Stable isotope labeling is a crucial technique in pharmaceutical research to understand the mode of action and metabolism of new drug candidates; however, its utility is often jeopardized by the synthetic challenges associated with the installation of the isotopic label into the core of the structures under study. Herein, we address this problem for the case of ¹³C-labeled naphthalene and pyridine building blocks. Our synthetic protocol utilizes the sulfonium sulfaneylidene salt 1, a benchtop stable reagent that does not incorporate diazo functionalities in its structure; yet, under Rh-catalysis, it efficiently acts as a synthetic equivalent of the simplest conceivable carbynyl cation, the [CH]⁺ fragment.
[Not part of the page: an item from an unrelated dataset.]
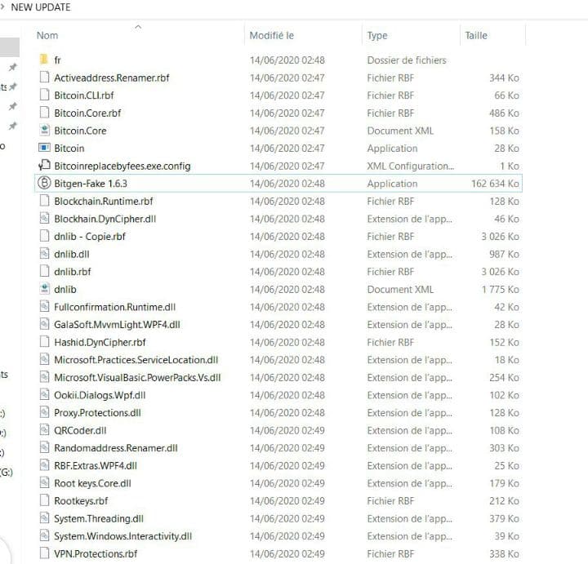The height and width of the screenshot is (564, 588).
Task: Open NEW UPDATE breadcrumb in address bar
Action: tap(40, 7)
Mechanistic experiments supported by DFT calculations suggest the initial formation of a sulfonio-substituted Rh(II)-carbene that reacts with indenes or pyrroles to initially form sulfonio-substituted cyclopropanes; the diastereoselectivity of this step being inconsequential because both isomers interconvert under the reaction conditions. Subsequent electrocyclic ring expansion with the concomitant elimination of dibenzothiophene delivers the desired naphthalenes or pyridines.